Introduction
Introduction Statistics Contact Development Disclaimer Help
# taz.de -- Leipziger Rapper HeXer auf Tour: Das Räuspern des Chorknaben
> Er ist ein HipHop-Lokalheld mit bundesweitem Punch. Der Battlerapper
> HeXer bringt Leipzig auf die Landkarte und ist gerade auf Tour.
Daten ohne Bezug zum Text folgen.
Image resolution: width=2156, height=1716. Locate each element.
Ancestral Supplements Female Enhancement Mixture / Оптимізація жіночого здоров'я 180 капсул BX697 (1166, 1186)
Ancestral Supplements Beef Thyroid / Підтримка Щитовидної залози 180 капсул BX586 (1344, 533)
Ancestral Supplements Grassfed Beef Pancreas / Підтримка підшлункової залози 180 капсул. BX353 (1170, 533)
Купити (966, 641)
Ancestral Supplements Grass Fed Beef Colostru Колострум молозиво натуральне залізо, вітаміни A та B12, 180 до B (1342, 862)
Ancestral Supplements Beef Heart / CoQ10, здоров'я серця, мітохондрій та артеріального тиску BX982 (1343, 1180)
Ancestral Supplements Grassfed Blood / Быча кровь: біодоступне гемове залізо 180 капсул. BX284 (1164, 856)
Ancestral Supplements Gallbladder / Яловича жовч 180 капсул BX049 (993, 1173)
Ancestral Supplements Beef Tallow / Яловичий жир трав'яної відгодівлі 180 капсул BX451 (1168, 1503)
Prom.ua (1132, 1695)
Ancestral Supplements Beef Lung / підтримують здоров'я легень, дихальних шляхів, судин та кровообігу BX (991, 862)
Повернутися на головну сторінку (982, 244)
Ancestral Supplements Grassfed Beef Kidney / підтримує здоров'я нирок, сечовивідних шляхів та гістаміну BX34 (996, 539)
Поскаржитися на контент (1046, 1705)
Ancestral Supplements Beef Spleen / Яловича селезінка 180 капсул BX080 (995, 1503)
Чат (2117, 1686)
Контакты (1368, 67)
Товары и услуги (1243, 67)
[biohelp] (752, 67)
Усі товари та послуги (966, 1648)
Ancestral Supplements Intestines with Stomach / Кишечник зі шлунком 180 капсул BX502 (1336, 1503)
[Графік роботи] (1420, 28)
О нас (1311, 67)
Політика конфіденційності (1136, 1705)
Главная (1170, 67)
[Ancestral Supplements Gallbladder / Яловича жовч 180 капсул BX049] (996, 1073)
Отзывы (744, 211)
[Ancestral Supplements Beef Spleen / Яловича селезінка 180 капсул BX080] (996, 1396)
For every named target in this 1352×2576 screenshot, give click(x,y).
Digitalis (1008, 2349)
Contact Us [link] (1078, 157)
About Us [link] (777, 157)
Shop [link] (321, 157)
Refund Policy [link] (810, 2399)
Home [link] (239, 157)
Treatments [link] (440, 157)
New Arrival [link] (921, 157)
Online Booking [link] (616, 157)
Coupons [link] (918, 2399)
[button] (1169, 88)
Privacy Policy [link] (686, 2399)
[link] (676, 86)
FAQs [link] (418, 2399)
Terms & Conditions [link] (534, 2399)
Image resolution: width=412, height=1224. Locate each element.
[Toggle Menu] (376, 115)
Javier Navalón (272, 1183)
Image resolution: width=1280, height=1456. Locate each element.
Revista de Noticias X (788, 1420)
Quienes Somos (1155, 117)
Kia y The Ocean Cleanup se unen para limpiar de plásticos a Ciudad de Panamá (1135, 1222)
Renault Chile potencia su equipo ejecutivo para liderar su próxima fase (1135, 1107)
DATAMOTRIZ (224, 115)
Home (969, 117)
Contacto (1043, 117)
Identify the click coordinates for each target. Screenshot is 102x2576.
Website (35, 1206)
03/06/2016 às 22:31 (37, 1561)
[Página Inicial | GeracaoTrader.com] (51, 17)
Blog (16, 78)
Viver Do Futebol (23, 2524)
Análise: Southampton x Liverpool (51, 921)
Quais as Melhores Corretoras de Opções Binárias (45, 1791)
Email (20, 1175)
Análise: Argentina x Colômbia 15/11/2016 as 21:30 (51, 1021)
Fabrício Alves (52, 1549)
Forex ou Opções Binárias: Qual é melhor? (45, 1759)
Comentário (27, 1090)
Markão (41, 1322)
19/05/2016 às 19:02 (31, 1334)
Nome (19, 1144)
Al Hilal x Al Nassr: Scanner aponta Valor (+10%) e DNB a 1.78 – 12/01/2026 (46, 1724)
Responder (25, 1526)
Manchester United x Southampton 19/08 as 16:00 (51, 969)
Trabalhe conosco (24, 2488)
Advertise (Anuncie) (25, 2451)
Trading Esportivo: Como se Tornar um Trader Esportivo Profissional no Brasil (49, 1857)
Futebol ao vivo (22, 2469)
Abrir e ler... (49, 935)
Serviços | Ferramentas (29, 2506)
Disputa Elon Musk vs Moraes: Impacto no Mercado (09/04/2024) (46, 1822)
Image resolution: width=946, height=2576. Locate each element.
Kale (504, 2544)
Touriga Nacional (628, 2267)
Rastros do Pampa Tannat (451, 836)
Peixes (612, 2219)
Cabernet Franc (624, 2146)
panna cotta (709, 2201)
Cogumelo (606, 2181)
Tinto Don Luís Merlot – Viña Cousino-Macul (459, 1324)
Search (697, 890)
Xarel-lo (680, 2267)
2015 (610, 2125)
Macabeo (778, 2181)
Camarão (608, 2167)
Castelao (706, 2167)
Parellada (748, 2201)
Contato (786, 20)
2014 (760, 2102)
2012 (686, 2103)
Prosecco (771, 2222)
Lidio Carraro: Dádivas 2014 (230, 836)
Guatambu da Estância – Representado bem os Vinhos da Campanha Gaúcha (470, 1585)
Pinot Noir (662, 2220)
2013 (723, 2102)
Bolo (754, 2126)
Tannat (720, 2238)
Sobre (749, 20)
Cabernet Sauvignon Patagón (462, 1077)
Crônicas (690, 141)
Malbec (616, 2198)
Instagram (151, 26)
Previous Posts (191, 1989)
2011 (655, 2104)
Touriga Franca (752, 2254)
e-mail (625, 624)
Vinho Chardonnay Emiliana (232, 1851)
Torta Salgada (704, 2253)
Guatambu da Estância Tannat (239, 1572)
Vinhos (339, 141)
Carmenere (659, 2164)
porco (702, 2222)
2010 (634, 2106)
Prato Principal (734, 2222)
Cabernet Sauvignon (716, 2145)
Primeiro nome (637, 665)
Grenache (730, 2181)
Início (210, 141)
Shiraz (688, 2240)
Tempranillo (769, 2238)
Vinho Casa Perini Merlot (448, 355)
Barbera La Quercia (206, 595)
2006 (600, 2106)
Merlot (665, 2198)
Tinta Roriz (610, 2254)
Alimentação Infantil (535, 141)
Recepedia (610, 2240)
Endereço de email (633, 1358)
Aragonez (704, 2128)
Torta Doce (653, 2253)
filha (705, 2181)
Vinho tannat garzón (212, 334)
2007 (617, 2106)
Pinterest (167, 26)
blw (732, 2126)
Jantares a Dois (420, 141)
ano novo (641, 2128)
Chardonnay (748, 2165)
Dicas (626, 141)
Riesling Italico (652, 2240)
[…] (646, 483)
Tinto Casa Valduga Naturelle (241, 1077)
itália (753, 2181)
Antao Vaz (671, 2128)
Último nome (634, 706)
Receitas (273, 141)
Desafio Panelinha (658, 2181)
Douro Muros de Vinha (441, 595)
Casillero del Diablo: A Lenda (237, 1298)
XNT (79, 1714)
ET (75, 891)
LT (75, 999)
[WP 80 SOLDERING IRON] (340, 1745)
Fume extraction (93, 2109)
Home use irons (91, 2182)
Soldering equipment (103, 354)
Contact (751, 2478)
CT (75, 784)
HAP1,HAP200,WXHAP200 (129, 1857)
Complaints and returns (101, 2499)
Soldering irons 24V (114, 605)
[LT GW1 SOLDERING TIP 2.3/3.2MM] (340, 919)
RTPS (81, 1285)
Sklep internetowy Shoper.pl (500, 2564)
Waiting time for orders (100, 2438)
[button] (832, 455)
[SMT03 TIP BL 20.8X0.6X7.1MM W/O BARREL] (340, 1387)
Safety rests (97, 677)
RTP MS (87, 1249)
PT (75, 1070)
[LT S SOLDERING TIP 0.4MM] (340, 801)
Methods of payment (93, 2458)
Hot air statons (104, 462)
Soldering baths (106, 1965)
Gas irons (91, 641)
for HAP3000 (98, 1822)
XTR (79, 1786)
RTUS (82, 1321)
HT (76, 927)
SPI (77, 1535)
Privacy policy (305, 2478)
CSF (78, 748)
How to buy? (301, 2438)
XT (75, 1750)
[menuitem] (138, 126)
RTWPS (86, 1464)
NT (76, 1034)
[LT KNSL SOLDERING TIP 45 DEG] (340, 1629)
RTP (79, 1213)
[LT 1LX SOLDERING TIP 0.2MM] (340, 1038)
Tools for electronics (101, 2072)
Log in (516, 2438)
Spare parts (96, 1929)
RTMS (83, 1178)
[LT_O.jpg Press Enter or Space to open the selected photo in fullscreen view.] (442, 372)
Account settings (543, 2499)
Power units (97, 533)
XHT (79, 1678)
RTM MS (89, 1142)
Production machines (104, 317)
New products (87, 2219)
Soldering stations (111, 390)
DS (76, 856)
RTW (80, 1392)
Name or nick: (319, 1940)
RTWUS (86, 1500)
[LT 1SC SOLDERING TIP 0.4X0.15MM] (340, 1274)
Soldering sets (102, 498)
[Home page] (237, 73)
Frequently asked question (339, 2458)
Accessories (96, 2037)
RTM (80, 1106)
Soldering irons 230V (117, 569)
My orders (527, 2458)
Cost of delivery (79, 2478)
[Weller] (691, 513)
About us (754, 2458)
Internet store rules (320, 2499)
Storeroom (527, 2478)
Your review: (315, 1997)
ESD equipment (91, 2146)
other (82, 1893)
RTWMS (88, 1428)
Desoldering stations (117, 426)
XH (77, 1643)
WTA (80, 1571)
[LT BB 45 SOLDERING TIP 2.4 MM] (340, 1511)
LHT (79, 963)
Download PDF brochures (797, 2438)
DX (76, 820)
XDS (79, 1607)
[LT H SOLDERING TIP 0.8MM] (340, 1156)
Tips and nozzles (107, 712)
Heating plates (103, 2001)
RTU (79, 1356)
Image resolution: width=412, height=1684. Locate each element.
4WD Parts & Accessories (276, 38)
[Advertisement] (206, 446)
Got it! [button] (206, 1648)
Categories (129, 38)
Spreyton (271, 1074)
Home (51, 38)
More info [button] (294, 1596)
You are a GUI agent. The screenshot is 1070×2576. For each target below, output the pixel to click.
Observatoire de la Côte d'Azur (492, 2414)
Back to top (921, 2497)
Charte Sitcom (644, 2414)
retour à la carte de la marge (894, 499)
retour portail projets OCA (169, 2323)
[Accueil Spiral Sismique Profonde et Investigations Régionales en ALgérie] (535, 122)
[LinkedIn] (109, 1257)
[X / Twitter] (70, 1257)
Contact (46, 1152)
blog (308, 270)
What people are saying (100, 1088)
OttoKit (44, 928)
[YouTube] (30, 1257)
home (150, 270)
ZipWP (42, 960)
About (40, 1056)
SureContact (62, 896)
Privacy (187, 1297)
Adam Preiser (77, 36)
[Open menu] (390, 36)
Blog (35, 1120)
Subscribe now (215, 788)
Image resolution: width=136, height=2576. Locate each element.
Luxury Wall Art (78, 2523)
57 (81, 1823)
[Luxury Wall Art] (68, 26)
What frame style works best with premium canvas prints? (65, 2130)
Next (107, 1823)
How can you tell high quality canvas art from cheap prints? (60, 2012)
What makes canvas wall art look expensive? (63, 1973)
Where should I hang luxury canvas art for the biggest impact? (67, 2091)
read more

Bild: Der HeXer auf der Bühne, Anfang März
Manches kann man sich nicht aussuchen. Seine Nachbarschaft etwa: Inmitten
des mittlerweile fast vollständig braun wählenden Bundeslandes Sachsen
wirkt Leipzig zumindest in Teilen mittlerweile wie ein linksgrüner
Fremdkörper. Befremdlich ist auch, wie selten die Großstadt popkulturell in
Erscheinung tritt. [1][Während es gute Songs über Hamburg, Berlin und sogar
Chemnitz gibt, hat die Messestadt abseits vom lebendigen Untergrund wenig
vorzuweisen]. Im Sommer 2021 versuchte die Rapperin salomé das mit ihrem
Track „Sommer in LE“ zu ändern, funktioniert hat es nicht.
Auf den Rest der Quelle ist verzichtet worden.